--- ENTRIES SUPPLIED ---

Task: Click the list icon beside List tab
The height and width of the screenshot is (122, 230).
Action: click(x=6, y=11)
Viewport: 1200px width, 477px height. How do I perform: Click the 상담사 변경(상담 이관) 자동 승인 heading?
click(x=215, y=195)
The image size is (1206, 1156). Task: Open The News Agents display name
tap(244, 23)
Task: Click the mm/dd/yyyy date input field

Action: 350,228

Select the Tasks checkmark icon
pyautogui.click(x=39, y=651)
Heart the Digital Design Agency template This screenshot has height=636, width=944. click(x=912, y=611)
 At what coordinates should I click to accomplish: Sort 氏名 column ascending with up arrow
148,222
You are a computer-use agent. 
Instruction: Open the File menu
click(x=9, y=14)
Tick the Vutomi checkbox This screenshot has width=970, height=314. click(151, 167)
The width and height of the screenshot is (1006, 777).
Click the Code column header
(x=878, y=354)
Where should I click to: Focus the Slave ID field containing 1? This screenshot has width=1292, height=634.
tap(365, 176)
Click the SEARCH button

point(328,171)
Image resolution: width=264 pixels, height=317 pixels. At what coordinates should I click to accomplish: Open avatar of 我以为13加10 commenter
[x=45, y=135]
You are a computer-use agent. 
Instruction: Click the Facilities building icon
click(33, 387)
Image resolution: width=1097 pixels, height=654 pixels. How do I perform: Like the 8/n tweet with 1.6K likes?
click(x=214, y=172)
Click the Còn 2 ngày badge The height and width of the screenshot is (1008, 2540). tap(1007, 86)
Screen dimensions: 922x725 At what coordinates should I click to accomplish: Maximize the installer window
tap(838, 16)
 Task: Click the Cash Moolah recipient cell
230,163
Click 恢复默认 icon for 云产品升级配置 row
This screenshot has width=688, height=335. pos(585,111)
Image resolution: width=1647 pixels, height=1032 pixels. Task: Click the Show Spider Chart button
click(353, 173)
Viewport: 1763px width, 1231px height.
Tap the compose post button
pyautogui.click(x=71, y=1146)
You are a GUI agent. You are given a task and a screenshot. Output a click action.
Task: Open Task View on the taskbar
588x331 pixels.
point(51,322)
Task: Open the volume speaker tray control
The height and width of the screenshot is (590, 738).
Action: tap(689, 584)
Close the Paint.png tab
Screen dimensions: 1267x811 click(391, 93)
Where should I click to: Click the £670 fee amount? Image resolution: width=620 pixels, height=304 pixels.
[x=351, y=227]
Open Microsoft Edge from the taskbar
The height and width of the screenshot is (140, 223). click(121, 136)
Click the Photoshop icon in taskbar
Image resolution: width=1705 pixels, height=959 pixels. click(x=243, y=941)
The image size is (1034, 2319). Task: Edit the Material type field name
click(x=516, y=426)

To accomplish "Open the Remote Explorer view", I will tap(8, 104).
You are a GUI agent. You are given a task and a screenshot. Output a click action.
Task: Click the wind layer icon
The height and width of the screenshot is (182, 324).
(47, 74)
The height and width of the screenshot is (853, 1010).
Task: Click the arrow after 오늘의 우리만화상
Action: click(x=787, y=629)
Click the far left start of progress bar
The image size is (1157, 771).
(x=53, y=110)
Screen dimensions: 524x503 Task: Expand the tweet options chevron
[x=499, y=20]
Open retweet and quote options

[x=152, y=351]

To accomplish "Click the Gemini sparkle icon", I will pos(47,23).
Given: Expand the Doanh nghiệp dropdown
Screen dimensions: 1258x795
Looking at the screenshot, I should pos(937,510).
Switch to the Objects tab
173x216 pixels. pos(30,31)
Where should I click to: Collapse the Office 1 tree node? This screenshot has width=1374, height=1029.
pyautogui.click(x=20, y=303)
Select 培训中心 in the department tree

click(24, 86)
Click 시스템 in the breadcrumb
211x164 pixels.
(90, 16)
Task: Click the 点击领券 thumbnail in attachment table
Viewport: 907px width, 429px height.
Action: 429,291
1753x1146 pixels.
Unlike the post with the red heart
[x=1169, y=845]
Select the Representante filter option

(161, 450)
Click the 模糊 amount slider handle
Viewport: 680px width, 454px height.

--- THE TASK ---
Convert all of the data above into a Markdown table with two columns, Row and Line. Put each line in its own row, numbered in order, and leave out the blank lines.

--- SOLUTION FOR THIS TASK ---
| Row | Line |
|---|---|
| 1 | Task: Click the list icon beside List tab |
| 2 | The height and width of the screenshot is (122, 230). |
| 3 | Action: click(x=6, y=11) |
| 4 | Viewport: 1200px width, 477px height. How do I perform: Click the 상담사 변경(상담 이관) 자동 승인 heading? |
| 5 | click(x=215, y=195) |
| 6 | The image size is (1206, 1156). Task: Open The News Agents display name |
| 7 | tap(244, 23) |
| 8 | Task: Click the mm/dd/yyyy date input field |
| 9 | Action: 350,228 |
| 10 | Select the Tasks checkmark icon |
| 11 | pyautogui.click(x=39, y=651) |
| 12 | Heart the Digital Design Agency template This screenshot has height=636, width=944. click(x=912, y=611) |
| 13 |  At what coordinates should I click to accomplish: Sort 氏名 column ascending with up arrow |
| 14 | 148,222 |
| 15 | You are a computer-use agent.  |
| 16 | Instruction: Open the File menu |
| 17 | click(x=9, y=14) |
| 18 | Tick the Vutomi checkbox This screenshot has width=970, height=314. click(151, 167) |
| 19 | The width and height of the screenshot is (1006, 777). |
| 20 | Click the Code column header |
| 21 | (x=878, y=354) |
| 22 | Where should I click to: Focus the Slave ID field containing 1? This screenshot has width=1292, height=634. |
| 23 | tap(365, 176) |
| 24 | Click the SEARCH button |
| 25 | point(328,171) |
| 26 | Image resolution: width=264 pixels, height=317 pixels. At what coordinates should I click to accomplish: Open avatar of 我以为13加10 commenter |
| 27 | [x=45, y=135] |
| 28 | You are a computer-use agent.  |
| 29 | Instruction: Click the Facilities building icon |
| 30 | click(33, 387) |
| 31 | Image resolution: width=1097 pixels, height=654 pixels. How do I perform: Like the 8/n tweet with 1.6K likes? |
| 32 | click(x=214, y=172) |
| 33 | Click the Còn 2 ngày badge The height and width of the screenshot is (1008, 2540). tap(1007, 86) |
| 34 | Screen dimensions: 922x725 At what coordinates should I click to accomplish: Maximize the installer window |
| 35 | tap(838, 16) |
| 36 |  Task: Click the Cash Moolah recipient cell |
| 37 | 230,163 |
| 38 | Click 恢复默认 icon for 云产品升级配置 row |
| 39 | This screenshot has width=688, height=335. pos(585,111) |
| 40 | Image resolution: width=1647 pixels, height=1032 pixels. Task: Click the Show Spider Chart button |
| 41 | click(353, 173) |
| 42 | Viewport: 1763px width, 1231px height. |
| 43 | Tap the compose post button |
| 44 | pyautogui.click(x=71, y=1146) |
| 45 | You are a GUI agent. You are given a task and a screenshot. Output a click action. |
| 46 | Task: Open Task View on the taskbar |
| 47 | 588x331 pixels. |
| 48 | point(51,322) |
| 49 | Task: Open the volume speaker tray control |
| 50 | The height and width of the screenshot is (590, 738). |
| 51 | Action: tap(689, 584) |
| 52 | Close the Paint.png tab |
| 53 | Screen dimensions: 1267x811 click(391, 93) |
| 54 | Where should I click to: Click the £670 fee amount? Image resolution: width=620 pixels, height=304 pixels. |
| 55 | [x=351, y=227] |
| 56 | Open Microsoft Edge from the taskbar |
| 57 | The height and width of the screenshot is (140, 223). click(121, 136) |
| 58 | Click the Photoshop icon in taskbar |
| 59 | Image resolution: width=1705 pixels, height=959 pixels. click(x=243, y=941) |
| 60 | The image size is (1034, 2319). Task: Edit the Material type field name |
| 61 | click(x=516, y=426) |
| 62 | To accomplish "Open the Remote Explorer view", I will tap(8, 104). |
| 63 | You are a GUI agent. You are given a task and a screenshot. Output a click action. |
| 64 | Task: Click the wind layer icon |
| 65 | The height and width of the screenshot is (182, 324). |
| 66 | (47, 74) |
| 67 | The height and width of the screenshot is (853, 1010). |
| 68 | Task: Click the arrow after 오늘의 우리만화상 |
| 69 | Action: click(x=787, y=629) |
| 70 | Click the far left start of progress bar |
| 71 | The image size is (1157, 771). |
| 72 | (x=53, y=110) |
| 73 | Screen dimensions: 524x503 Task: Expand the tweet options chevron |
| 74 | [x=499, y=20] |
| 75 | Open retweet and quote options |
| 76 | [x=152, y=351] |
| 77 | To accomplish "Click the Gemini sparkle icon", I will pos(47,23). |
| 78 | Given: Expand the Doanh nghiệp dropdown |
| 79 | Screen dimensions: 1258x795 |
| 80 | Looking at the screenshot, I should pos(937,510). |
| 81 | Switch to the Objects tab |
| 82 | 173x216 pixels. pos(30,31) |
| 83 | Where should I click to: Collapse the Office 1 tree node? This screenshot has width=1374, height=1029. |
| 84 | pyautogui.click(x=20, y=303) |
| 85 | Select 培训中心 in the department tree |
| 86 | click(24, 86) |
| 87 | Click 시스템 in the breadcrumb |
| 88 | 211x164 pixels. |
| 89 | (90, 16) |
| 90 | Task: Click the 点击领券 thumbnail in attachment table |
| 91 | Viewport: 907px width, 429px height. |
| 92 | Action: 429,291 |
| 93 | 1753x1146 pixels. |
| 94 | Unlike the post with the red heart |
| 95 | [x=1169, y=845] |
| 96 | Select the Representante filter option |
| 97 | (161, 450) |
| 98 | Click the 模糊 amount slider handle |
| 99 | Viewport: 680px width, 454px height. |